Lately #2: Place, Mind, Memory
Hi! Here to share some things I've been taking in this week. I've been thinking a lot about place-- the places we inhabit, and the places we make in our minds.
I nearly swallowed whole the book On Moving, by Louise DeSalvo. The author tells the stories of a number of writers' relationships with relocating themselves, claiming at the start that moving has effects that run the gamut from stimulating to crushing. Some of the moves she covered were of the negative variety, but it struck me that those writers were fleeing something that couldn't be fled--Elizabeth Bishop, whose poem One Art speaks of a series of losses, couldn't be healed by a new country, lover or architectural wonder of a home. Other moves, though, instigated creative growth (Henry Miller's move from NYC to Paris and his destitution there birthed Tropic of Cancer) or provided community in the face of loss and grief (Mark Doty's move to Provincetown served as a ballast in the years after his partner was diagnosed with AIDs). This was one of those books that was good in and of itself, but part of its appeal is that I now have a whole bunch of titles to add to my "to read" list.
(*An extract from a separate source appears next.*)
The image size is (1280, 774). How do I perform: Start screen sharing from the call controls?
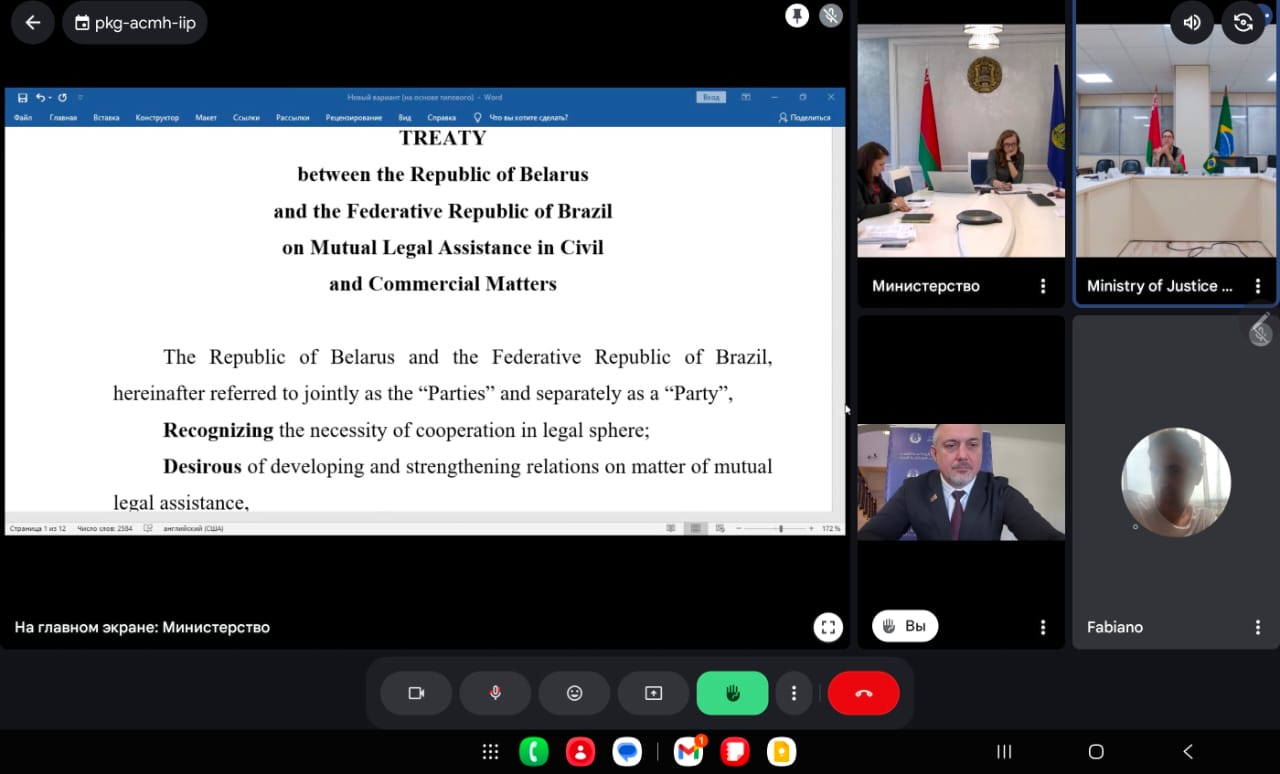[653, 693]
The Whitney is currently hosting one half of a Jasper Johns retrospective, with the rest housed at the Philadelphia Museum of Art. I'm not going to lie, even just the portion that I saw was overwhelming. There was just so. much. work. Ultimately it was heartening to see the evidence of a full life spent thinking and making creatively (Johns is now 91 and still working). One thing that really struck me was the series of preoccupations that showed up throughout the exhibit. There are a number of ideas that I can't let go of in my writing-- memory and the spaces we make our own, very broadly, are a couple of them-- and I liked seeing how Johns' ideas were spread out amongst different galleries; it was as if we were walking through the room of his mind as it took shape in different periods of his life. The flags were there, of course, but I found particularly interesting his most recent work, in which Johns addressed the specter of death directly (there were a handful of painted skeletons) and more subtly (through images that suggested suspension and absence).
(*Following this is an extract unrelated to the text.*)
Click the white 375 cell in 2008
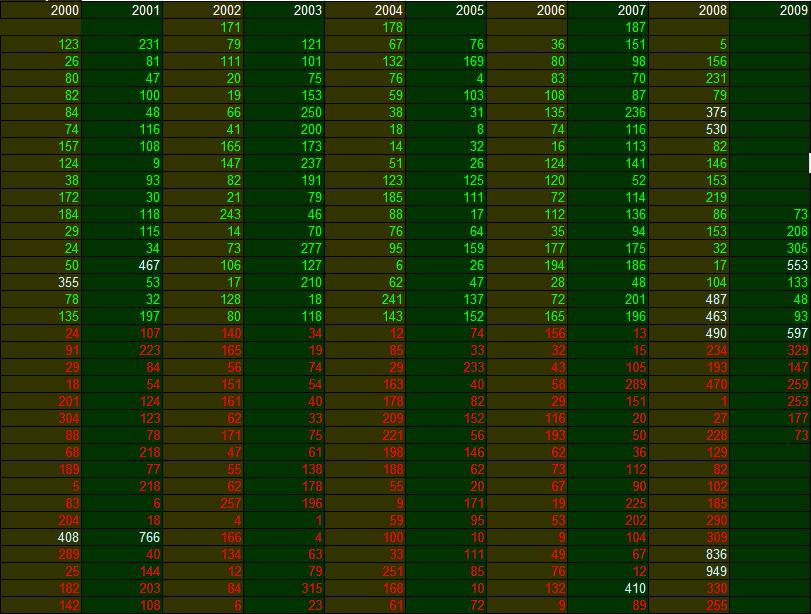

I'll end today's note with a poem, with the idea of memory as a dark window, a place all its own. Here's "Luna Moth" by Jean Valentine.
Luna moth at the black window I hold you in my signal-memory but I can't get back to how to talk to you, silent as the black window. Silent as your body little book on which I in my hunger wrote.
Thank you for being here, truly. Always happy to hear your thoughts in return, if you ever feel so moved (but no pressure!).